- PROVIDED RECORDS -

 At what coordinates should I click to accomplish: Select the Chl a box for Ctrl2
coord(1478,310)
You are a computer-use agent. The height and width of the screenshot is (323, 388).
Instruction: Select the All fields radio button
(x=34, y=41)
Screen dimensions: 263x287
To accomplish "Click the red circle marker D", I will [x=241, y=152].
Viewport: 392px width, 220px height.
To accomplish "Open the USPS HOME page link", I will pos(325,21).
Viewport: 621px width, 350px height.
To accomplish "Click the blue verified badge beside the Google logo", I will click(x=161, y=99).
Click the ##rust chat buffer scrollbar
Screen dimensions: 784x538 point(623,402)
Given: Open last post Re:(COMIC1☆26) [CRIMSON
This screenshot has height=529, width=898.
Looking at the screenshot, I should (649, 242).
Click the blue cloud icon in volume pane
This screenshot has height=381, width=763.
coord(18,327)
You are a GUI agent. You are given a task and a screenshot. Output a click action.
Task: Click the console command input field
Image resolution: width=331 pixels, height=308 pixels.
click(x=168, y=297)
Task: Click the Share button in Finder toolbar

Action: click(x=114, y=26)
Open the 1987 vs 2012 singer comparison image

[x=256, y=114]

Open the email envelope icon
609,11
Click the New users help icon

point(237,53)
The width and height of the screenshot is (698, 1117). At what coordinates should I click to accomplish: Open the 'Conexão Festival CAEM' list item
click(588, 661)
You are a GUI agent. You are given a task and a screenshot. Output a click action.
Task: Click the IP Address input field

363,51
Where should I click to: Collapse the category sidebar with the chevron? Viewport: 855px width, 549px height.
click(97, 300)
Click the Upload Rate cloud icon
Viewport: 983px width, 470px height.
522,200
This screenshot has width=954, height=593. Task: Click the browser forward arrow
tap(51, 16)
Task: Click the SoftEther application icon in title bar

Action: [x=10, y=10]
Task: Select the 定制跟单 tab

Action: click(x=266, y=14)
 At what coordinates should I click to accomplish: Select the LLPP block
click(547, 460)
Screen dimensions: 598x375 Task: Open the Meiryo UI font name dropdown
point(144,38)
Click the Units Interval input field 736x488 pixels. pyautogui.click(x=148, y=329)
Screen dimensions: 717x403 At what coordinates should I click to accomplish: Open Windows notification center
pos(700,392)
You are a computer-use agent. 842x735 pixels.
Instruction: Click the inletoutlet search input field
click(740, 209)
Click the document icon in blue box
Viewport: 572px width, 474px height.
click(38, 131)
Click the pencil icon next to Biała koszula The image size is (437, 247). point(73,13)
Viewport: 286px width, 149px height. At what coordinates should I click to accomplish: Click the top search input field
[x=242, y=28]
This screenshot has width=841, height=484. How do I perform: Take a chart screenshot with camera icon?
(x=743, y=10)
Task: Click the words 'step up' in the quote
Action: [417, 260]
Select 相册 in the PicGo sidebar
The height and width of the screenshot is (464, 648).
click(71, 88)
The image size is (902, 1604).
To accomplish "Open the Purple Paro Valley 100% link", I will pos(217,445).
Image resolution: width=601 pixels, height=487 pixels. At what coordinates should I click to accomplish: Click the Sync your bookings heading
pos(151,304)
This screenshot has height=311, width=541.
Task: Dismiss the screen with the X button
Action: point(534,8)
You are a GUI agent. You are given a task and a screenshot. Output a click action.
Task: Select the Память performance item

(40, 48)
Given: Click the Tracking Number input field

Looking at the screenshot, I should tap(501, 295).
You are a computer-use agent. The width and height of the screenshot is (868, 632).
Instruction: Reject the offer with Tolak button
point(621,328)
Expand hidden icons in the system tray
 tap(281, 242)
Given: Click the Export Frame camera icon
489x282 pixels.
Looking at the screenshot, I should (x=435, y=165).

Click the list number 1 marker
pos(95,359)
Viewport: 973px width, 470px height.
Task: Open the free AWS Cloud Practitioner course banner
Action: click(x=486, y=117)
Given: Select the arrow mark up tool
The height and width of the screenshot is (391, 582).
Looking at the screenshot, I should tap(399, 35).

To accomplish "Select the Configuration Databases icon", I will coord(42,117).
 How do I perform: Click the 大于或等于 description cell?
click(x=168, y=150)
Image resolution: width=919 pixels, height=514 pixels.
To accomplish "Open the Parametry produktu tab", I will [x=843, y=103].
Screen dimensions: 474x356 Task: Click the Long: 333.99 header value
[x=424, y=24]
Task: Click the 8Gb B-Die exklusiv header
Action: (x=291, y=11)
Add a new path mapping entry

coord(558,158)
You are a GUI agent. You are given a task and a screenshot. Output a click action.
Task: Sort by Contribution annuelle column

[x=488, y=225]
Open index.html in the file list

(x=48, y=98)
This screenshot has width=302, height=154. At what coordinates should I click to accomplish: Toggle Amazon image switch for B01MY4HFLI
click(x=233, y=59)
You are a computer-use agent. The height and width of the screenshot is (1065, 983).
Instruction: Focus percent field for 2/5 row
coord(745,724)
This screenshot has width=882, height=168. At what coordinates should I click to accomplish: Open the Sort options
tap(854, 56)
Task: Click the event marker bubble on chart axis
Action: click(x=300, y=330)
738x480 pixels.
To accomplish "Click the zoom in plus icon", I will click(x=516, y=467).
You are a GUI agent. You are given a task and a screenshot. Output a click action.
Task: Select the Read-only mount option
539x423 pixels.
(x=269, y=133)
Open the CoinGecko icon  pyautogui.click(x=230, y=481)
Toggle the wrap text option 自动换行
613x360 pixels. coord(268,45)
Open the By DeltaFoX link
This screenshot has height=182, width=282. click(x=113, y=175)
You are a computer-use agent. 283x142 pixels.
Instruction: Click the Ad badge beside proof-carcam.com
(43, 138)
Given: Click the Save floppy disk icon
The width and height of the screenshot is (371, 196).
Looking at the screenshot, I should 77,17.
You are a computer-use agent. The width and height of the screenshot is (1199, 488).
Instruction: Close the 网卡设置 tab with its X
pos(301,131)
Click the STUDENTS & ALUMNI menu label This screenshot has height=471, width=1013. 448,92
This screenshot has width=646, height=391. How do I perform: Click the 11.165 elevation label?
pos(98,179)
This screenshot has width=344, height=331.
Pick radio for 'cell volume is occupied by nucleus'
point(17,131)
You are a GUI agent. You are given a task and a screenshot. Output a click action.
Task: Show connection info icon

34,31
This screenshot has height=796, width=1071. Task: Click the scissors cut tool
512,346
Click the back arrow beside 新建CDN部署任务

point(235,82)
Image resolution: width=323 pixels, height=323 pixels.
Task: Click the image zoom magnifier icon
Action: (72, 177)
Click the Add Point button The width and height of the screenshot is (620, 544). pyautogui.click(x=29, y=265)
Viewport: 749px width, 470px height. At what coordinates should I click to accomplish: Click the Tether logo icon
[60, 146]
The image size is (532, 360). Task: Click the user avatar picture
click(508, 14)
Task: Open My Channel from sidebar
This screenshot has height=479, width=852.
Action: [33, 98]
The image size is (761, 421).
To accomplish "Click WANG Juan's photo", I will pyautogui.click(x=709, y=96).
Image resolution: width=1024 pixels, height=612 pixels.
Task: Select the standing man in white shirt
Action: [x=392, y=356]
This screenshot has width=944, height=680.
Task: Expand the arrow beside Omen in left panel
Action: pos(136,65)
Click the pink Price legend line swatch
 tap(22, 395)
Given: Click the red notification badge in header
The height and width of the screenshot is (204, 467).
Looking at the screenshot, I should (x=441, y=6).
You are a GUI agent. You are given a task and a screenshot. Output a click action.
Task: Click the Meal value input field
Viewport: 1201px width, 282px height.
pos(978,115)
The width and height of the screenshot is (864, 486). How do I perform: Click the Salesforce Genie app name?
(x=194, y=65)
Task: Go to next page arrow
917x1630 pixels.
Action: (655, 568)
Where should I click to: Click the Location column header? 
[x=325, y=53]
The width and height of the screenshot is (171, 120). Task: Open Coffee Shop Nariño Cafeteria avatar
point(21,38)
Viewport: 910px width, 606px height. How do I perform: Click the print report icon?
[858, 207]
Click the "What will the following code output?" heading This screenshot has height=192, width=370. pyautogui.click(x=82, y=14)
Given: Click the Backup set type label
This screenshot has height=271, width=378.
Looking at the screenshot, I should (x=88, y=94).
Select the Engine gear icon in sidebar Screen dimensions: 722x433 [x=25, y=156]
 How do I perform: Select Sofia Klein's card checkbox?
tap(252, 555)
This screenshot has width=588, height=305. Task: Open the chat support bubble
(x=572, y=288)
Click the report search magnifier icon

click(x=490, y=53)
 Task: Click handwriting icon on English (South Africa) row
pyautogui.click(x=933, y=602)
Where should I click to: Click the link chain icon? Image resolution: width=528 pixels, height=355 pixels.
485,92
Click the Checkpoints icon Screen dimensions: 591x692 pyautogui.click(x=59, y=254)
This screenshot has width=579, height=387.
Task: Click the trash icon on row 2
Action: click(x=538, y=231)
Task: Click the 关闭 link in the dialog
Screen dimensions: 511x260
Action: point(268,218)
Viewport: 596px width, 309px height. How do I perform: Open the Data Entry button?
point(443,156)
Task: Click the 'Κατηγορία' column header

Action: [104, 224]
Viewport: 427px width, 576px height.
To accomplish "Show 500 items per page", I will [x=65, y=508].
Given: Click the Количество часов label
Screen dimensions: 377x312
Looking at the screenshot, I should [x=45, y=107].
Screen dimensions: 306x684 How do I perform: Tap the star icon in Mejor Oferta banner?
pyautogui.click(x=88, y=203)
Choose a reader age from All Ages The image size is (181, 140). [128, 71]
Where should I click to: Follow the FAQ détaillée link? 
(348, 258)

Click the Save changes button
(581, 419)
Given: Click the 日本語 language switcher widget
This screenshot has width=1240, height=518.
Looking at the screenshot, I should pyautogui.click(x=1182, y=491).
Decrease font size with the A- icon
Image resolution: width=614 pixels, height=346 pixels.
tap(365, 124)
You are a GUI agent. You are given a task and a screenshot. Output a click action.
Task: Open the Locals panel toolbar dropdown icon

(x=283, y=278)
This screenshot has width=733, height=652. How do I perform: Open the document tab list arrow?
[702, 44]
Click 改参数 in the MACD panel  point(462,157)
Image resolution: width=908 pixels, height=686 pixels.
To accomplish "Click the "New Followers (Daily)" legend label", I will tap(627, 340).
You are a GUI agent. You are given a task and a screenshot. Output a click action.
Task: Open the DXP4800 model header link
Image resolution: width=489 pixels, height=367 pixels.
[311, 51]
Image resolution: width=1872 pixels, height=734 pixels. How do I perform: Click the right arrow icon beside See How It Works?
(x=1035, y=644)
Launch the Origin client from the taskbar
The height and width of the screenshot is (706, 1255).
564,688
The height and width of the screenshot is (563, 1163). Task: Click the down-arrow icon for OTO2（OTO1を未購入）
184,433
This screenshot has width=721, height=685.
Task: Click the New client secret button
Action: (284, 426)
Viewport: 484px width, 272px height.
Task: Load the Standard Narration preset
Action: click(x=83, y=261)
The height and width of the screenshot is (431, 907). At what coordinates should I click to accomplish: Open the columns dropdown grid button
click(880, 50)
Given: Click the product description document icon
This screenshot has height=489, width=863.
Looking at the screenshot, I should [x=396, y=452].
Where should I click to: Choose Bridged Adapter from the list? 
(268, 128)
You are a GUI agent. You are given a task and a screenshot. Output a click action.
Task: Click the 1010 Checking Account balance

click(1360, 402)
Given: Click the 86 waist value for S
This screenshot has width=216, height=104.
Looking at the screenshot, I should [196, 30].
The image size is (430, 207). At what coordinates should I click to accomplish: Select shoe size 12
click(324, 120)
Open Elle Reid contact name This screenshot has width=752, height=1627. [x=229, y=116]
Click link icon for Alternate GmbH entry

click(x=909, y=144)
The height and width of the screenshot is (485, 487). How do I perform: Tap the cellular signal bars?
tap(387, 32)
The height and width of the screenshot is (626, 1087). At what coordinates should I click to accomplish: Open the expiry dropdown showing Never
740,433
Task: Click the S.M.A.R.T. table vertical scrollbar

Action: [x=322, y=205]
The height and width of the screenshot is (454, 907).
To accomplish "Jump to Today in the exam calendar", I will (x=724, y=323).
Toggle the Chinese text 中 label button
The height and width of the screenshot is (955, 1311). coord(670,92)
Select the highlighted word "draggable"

- PROBLEM TO WORK ON -
Exactly the lines above from the one with "Given: Click the red" to the one with "Given: Click the Backup set type label", both included, are to be quoted; leave the rest out.

- EXERCISE SOLUTION -
Given: Click the red notification badge in header
The height and width of the screenshot is (204, 467).
Looking at the screenshot, I should (x=441, y=6).
You are a GUI agent. You are given a task and a screenshot. Output a click action.
Task: Click the Meal value input field
Viewport: 1201px width, 282px height.
pos(978,115)
The width and height of the screenshot is (864, 486). How do I perform: Click the Salesforce Genie app name?
(x=194, y=65)
Task: Go to next page arrow
917x1630 pixels.
Action: (655, 568)
Where should I click to: Click the Location column header? 
[x=325, y=53]
The width and height of the screenshot is (171, 120). Task: Open Coffee Shop Nariño Cafeteria avatar
point(21,38)
Viewport: 910px width, 606px height. How do I perform: Click the print report icon?
[858, 207]
Click the "What will the following code output?" heading This screenshot has height=192, width=370. pyautogui.click(x=82, y=14)
Given: Click the Backup set type label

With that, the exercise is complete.